Re: [RFC] Plane color pipeline KMS uAPI

2023-06-13 Thread Christopher Braga




On 6/13/2023 4:23 AM, Pekka Paalanen wrote:

On Mon, 12 Jun 2023 12:56:57 -0400
Christopher Braga  wrote:


On 6/12/2023 5:21 AM, Pekka Paalanen wrote:

On Fri, 9 Jun 2023 19:11:25 -0400
Christopher Braga  wrote:
   

On 6/9/2023 12:30 PM, Simon Ser wrote:

Hi Christopher,

On Friday, June 9th, 2023 at 17:52, Christopher Braga  
wrote:
  

The new COLOROP objects also expose a number of KMS properties. Each has a
type, a reference to the next COLOROP object in the linked list, and other
type-specific properties. Here is an example for a 1D LUT operation:

Color operation 42
├─ "type": enum {Bypass, 1D curve} = 1D curve
├─ "1d_curve_type": enum {LUT, sRGB, PQ, BT.709, HLG, …} = LUT

The options sRGB / PQ / BT.709 / HLG would select hard-coded 1D
curves? Will different hardware be allowed to expose a subset of these
enum values?


Yes. Only hardcoded LUTs supported by the HW are exposed as enum entries.
  

├─ "lut_size": immutable range = 4096
├─ "lut_data": blob
└─ "next": immutable color operation ID = 43
 

Some hardware has per channel 1D LUT values, while others use the same
LUT for all channels.  We will definitely need to expose this in the
UAPI in some form.


Hm, I was assuming per-channel 1D LUTs here, just like the existing GAMMA_LUT/
DEGAMMA_LUT properties work.
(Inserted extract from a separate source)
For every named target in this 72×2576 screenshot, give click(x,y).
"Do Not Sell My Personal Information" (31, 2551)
If some hardware can't support that, it'll need
to get exposed as another color operation block.
  

To configure this hardware block, user-space can fill a KMS blob with
4096 u32
entries, then set "lut_data" to the blob ID. Other color operation types
might
have different properties.
 

The bit-depth of the LUT is an important piece of information we should
include by default. Are we assuming that the DRM driver will always
reduce the input values to the resolution supported by the pipeline?
This could result in differences between the hardware behavior
and the shader behavior.

Additionally, some pipelines are floating point while others are fixed.
How would user space know if it needs to pack 32 bit integer values vs
32 bit float values?


Again, I'm deferring to the existing GAMMA_LUT/DEGAMMA_LUT. These use a common
definition of LUT blob (u16 elements) and it's up to the driver to convert.
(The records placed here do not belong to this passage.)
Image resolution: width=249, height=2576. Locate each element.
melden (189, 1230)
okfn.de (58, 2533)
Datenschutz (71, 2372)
Using a very precise format for the uAPI has the nice property of making the
uAPI much simpler to use. User-space sends high precision data and it's up to
drivers to map that to whatever the hardware accepts.
 

Conversion from a larger uint type to a smaller type sounds low effort,
however if a block works in a floating point space things are going to
get messy really quickly. If the block operates in FP16 space and the
interface is 16 bits we are good, but going from 32 bits to FP16 (such
as in the matrix case or 3DLUT) is less than ideal.


Hi Christopher,

are you thinking of precision loss, or the overhead of conversion?

Conversion from N-bit fixed point to N-bit floating-point is generally
lossy, too, and the other direction as well.

What exactly would be messy?
   

Overheard of conversion is the primary concern here. Having to extract
and / or calculate the significand + exponent components in the kernel
is burdensome and imo a task better suited for user space. This also has
to be done every blob set, meaning that if user space is re-using
pre-calculated blobs we would be repeating the same conversion
operations in kernel space unnecessarily.


What is burdensome in that calculation? I don't think you would need to
use any actual floating-point instructions. Logarithm for finding the
exponent is about finding the highest bit set in an integer and
everything is conveniently expressed in base-2. Finding significand is
just masking the integer based on the exponent.

Oh it definitely can be done, but I think this is just a difference of 
opinion at this point. At the end of the day we will do it if we have 
to, but it is just more optimal if a more agreeable common type is used.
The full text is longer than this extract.